__Required action__. The records below are to be set down word for word, with every picture left out.

__Data__.

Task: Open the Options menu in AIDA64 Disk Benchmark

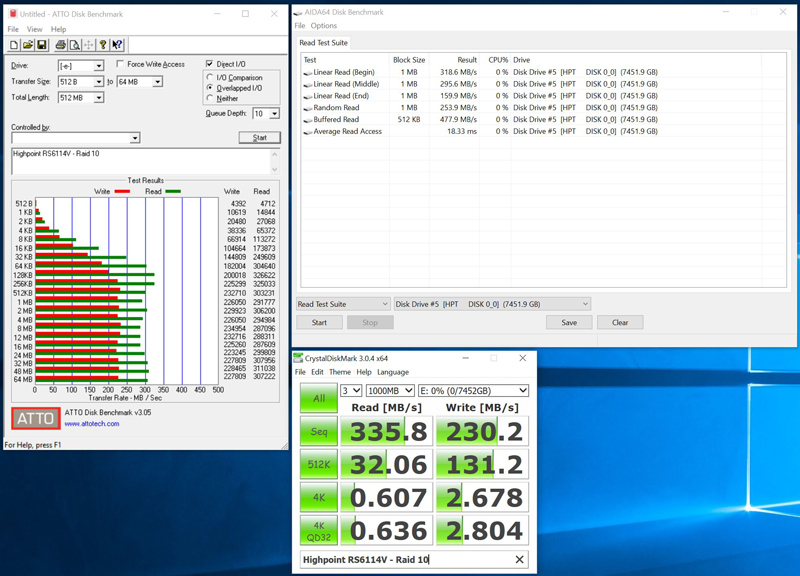Action: [324, 26]
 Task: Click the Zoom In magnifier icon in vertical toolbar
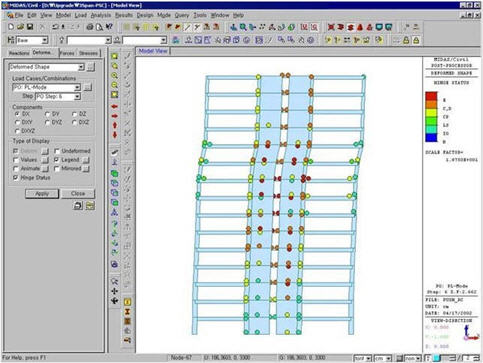(x=114, y=75)
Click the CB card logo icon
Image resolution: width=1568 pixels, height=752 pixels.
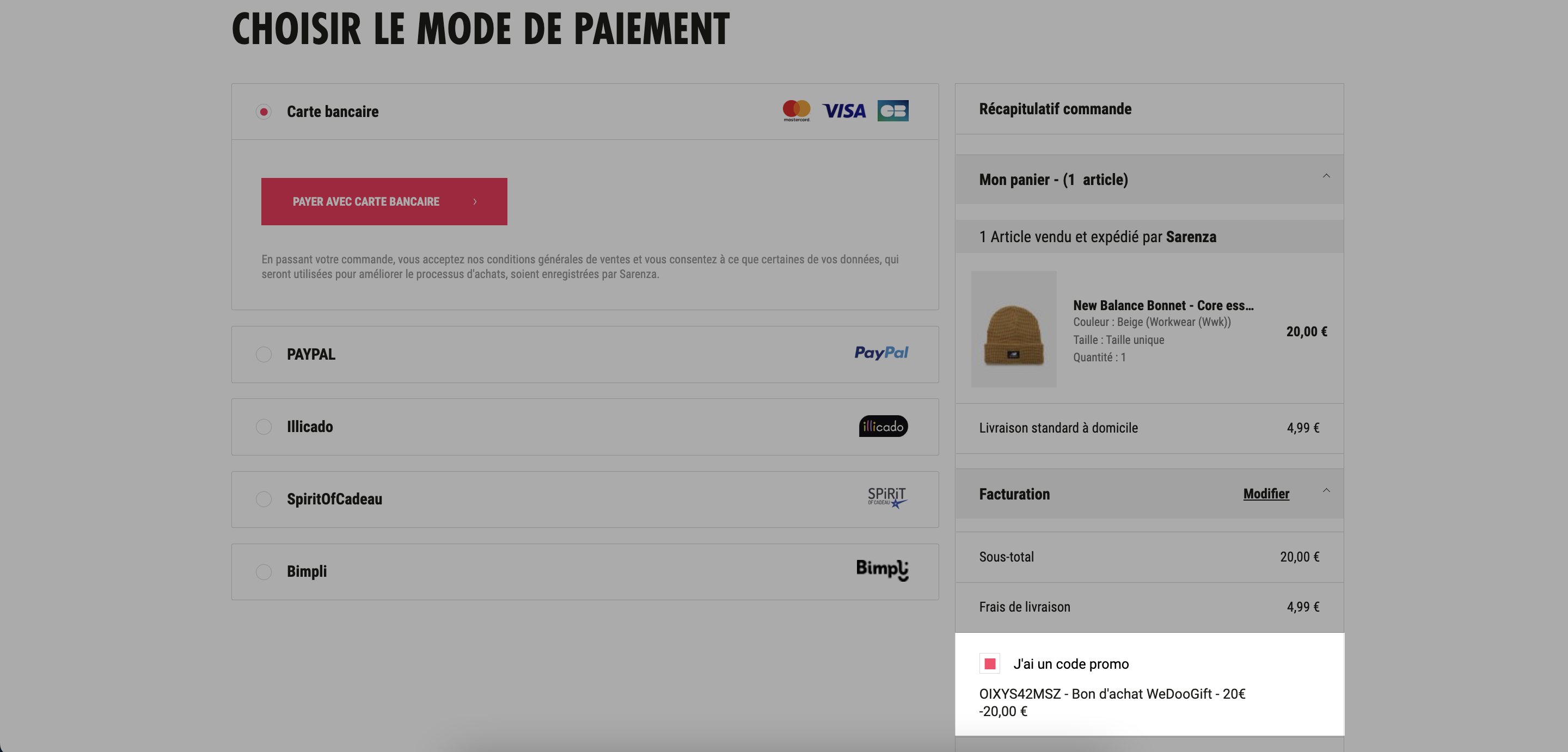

__Response to this exercise__.
Task: Open the Options menu in AIDA64 Disk Benchmark

Action: [324, 26]
 Task: Click the Zoom In magnifier icon in vertical toolbar
(x=114, y=75)
Click the CB card logo icon
Image resolution: width=1568 pixels, height=752 pixels.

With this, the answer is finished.